Initialement prévu pour le samedi 18 juin, le traditionnel concours national de Cahors, toujours bien ancré dans le calendrier des nationaux, a cependant été remis au dimanche vu le mauvais temps qui est venu couvrir le ciel français. Il y a bien eu des lâchers le samedi, La Châtre par exemple, pour ne citer que lui, mais le fort vent de sud-ouest a tellement chassé les pigeons vers leur destination que ces concours se sont déroulés comme des étapes de vitesse avec des… vitesses folles : 1.891 m/min pour la plus grande, soit un peu moins de 5 heures pour parcourir les 566 kilomètres. Les dirigeants de Cureghem Centre n’ont donc pris aucun risque et ont préféré reporter au lendemain l’étape de la Creuse. Sans doute souhaitaient-ils aussi que Cahors reste fidèle à lui-même, c’est-à-dire éviter que l’on ait à faire à des vitesses supersoniques. Lâchés à 7heures le lendemain, les 8.067 pigeons ont pu rentrer chez eux dans des conditions relativement favorables et le vent, même si il avait baissé en intensité, était tout de même toujours très fort. Mais Cahors reste Cahors et les premiers pigeons ont du voler 8 heures en moyenne. L’Est du pays, et la province de Liège plus particulièrement, s’est régalé. Constaté à 15h46’’22 pour 733 kilomètres, le deux ans des Schroeder réalisa une vitesse de 1.393,32 m/min et devança de seulement 38cm (une chique) le pigeon des namurois du tandem Somme-Thiange (1.392,94 m/min), suivi par Deno-Herbots à 1.391 m/min, Henry Leon de Nandrin (1.388 m/min) alors que la cinquième place revenait à Valère Poelmans de Nieuwerkerken (1.386 m/min). Deux liégeois, un namurois, un brabançon et un limbourgeois : voila un top 5 on ne peut plus équitable. A signaler la performance du pigeon du tandem Goossens-Druart d’Hyon qui se classe 9e national, seul pigeon du centre à courte distance à figurer dans le top 10 national !

Présentation
Schroeder, un nom qui sonne familier pour bon nombre d’entre nous. Et pour cause, le fils Vincent, 35ans, est une éminence dans la médecine vétérinaire colombophile. Il est certainement le vétérinaire le plus doué de sa génération. La preuve en est l’importante armada de champions reconnus qui font confiance à ses services : Gérard Koopman, Marcel Sangers, Rik Cools, Jos Vercammen etc. La liste est longue ! Ce n’est pas pour rien qu’ils ont choisi le docteur vétérinaire Vincent Schroeder pour s’occuper du côté médical de leurs pépites.

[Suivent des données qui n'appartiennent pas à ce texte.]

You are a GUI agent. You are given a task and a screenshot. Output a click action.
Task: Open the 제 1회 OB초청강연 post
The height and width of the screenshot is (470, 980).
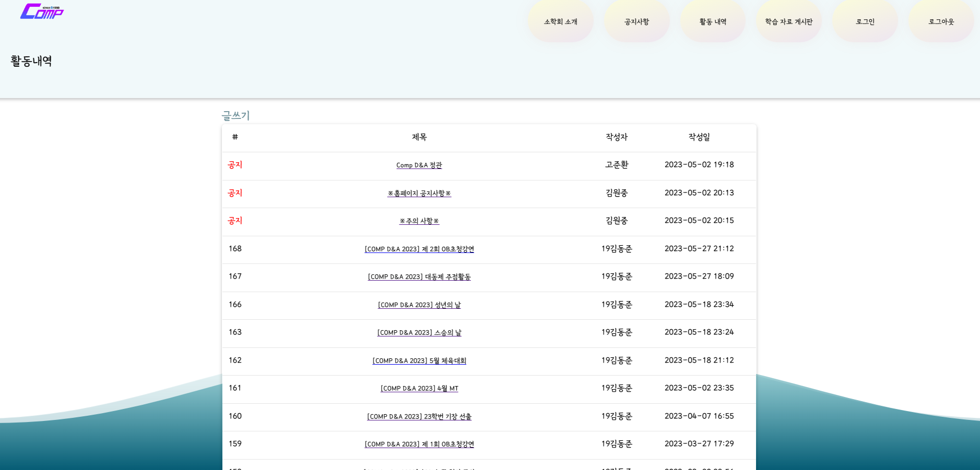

Formé au métier par le docteur Norbert Peeters, voilà plusieurs année que Vincent vole de ses propres ailes professionnellement. Il a quitté sa province natale pour s’installer à Bilzen dans le Limbourg. La raison est simple : la situation géographique. Bilzen occupe une position centrale puisque la ville est située au carrefour de plusieurs provinces (Anvers, le Brabant et Liège ne sont pas loin), mais aussi de l’Allemagne, des Pays-Bas, etc. De ce fait, Vincent attire de nombreux clients. Il a même ouvert un second cabinet à Kerkrade aux Pays-Bas. C’est dire si son affaire tourne. Mais comment peut-il être à la tête d’une colonie performante s’il habite à plus de 45minutes de son emplacement et qu’il n’a parfois pas assez des 24heures dans une journée pour faire tout ce qu’il a à faire ? C’est là qu’entre en jeu Pierre, 62ans, son père. Un véritable homme de l’ombre. C’est lui qui s’occupe quotidiennement de la colonie, nettoie, prépare, joue, etc. Vincent se contente donc du côté médical. Il rend visite à son père chaque semaine pour venir voir tomber les pigeons… et le microscope n’est jamais bien loin. Pierre suit donc à la lettre les conseils de son rejeton. Vous pouvez donc être sûrs que lorsque les pigeons Schroeder sont enlogés, ils sont on ne peut plus sains.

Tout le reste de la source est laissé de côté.